Harris’s non-stop electoral victories notwithstanding, she was no favorite of the state’s political press corps. Hardly six months after she entered the US Senate, longtime San Francisco Chronicle editor Jerry Roberts dismissed ‘imperious Queen Kamala’ as a ‘shallow narcissist’, adding, ‘There’s not that much there there.’ Harris fans might dismiss Roberts as a grouchy old white guy, but once the senator’s presidential aspirations became explicit, California law professor Lara Bazelon authored a paint-stripping New York Times essay that eviscerated Harris’s claim to have been a ‘progressive prosecutor’ while serving as San Francisco DA and California attorney general.
‘Harris fought tooth and nail to uphold wrongful convictions that had been secured through official misconduct,’ Bazelon wrote. As late as 2015, she had opposed state legislation ‘requiring her office to investigate shootings involving officers’. Should Harris truly aspire to being a progressive, Bazelon concluded, ‘she needs to radically break with her past’ and ‘apologize to the wrongfully convicted people’ she fought to keep in prison. She hasn’t.

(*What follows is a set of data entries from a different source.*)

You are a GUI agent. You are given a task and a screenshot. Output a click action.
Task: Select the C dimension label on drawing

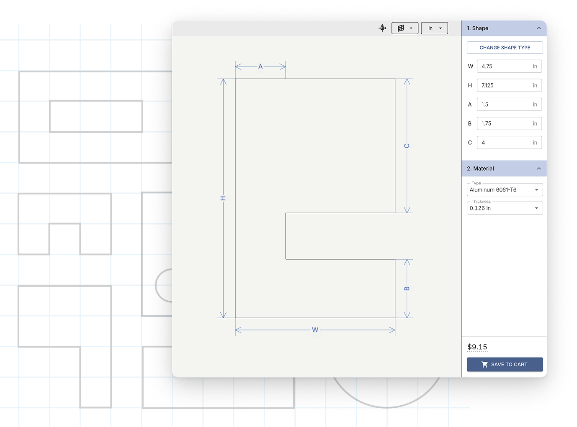coord(407,146)
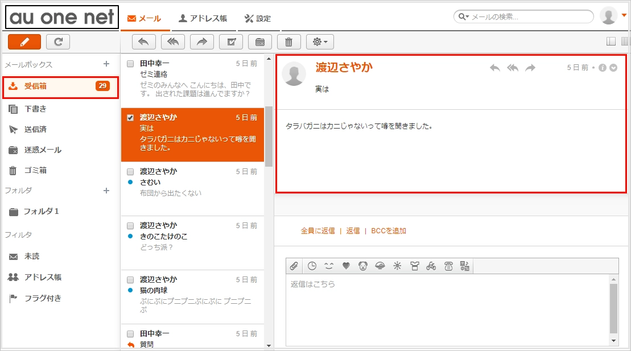
Task: Click the Reply arrow icon in the toolbar
Action: 143,41
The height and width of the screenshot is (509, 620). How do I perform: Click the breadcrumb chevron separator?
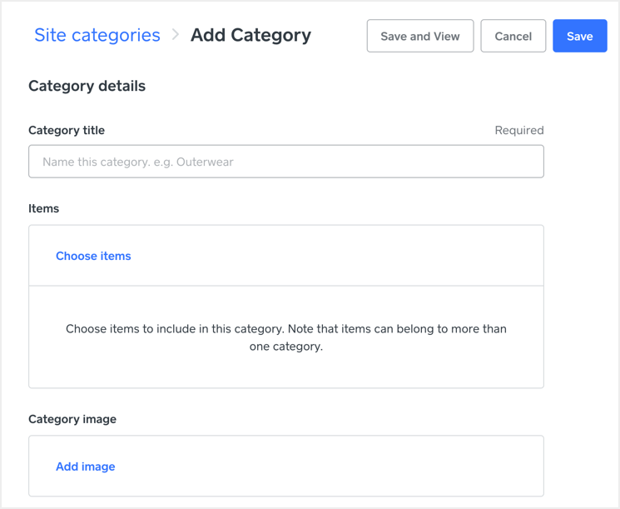pyautogui.click(x=176, y=35)
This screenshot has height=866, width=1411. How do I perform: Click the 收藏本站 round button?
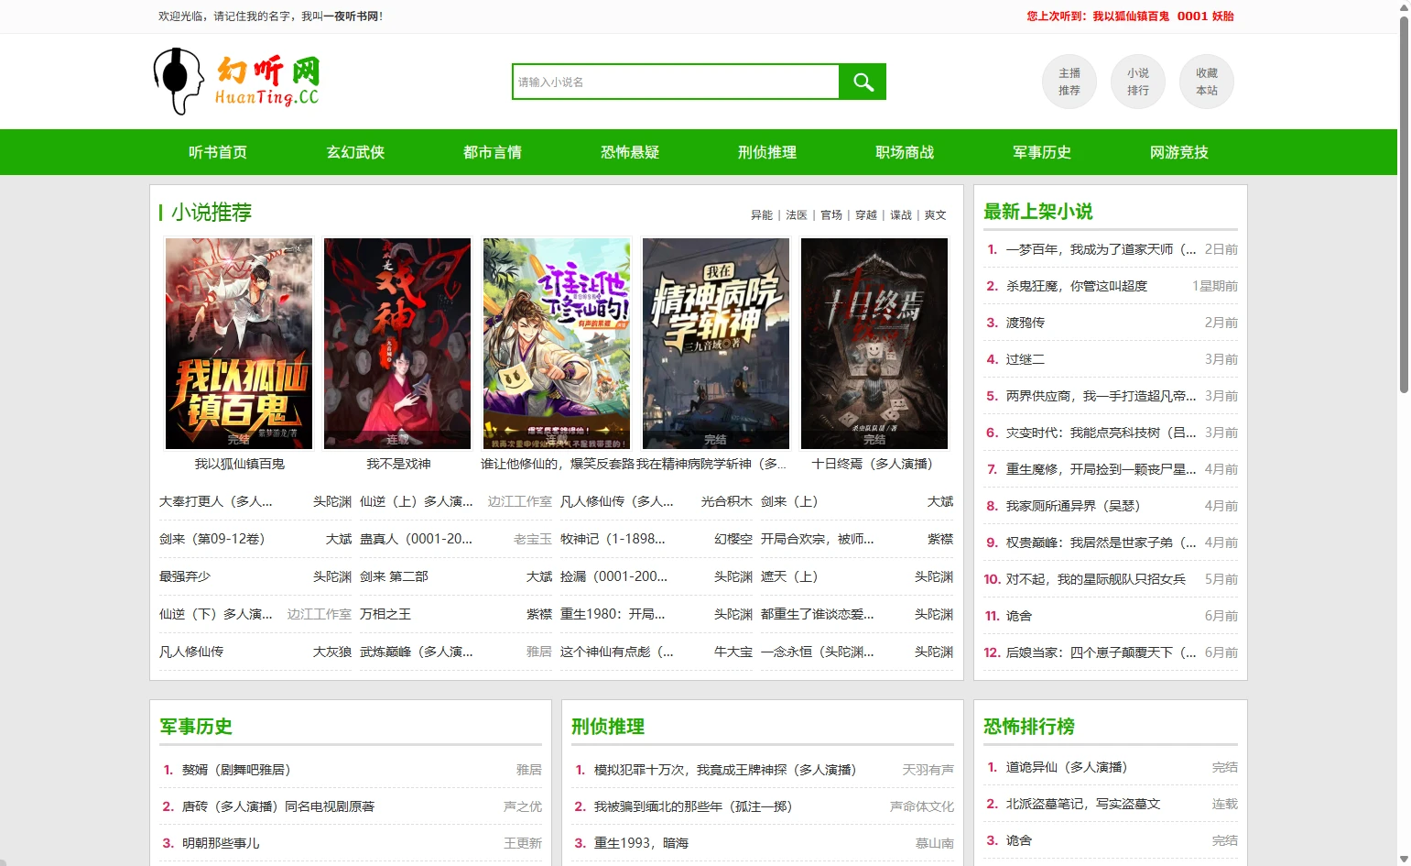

As Harris’s once-promising presidential campaign crashed and burned out in late 2019 even before the first primary, Sacramento Bee opinion editor Gil Duran, a former Harris staffer who had once headed press relations for both Gov. Jerry Brown and Sen. Dianne Feinstein, delivered a memorable coup de grace. Harris’s ‘inability to stake out bold positions, stick to a plan or give voters a sense of her core values doomed her chances’, Duran wrote. ‘None of these shortcomings come as a surprise to anyone who has worked for Harris,’ Duran pointedly added. Several days later a New York Times news story similarly declared that Harris’s ‘personal political convictions can be unclear’.

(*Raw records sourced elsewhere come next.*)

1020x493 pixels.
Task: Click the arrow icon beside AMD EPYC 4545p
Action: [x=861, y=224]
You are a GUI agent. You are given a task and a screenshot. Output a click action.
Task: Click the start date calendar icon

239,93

Yet now Kamala Devi Harris stands poised to be one heartbeat away from the presidency should the Democratic ticket win this fall. In November 2019 Gil Duran highlighted Harris’s ‘lack of discipline, focus and decisiveness’, and wondered whether Harris could remedy her failings, predicting that ‘she’ll get another chance someday. Will she be ready?’ Should President Joseph R. Biden fail to make it to his 82nd birthday in November 2024, Americans and the world will find out the answer.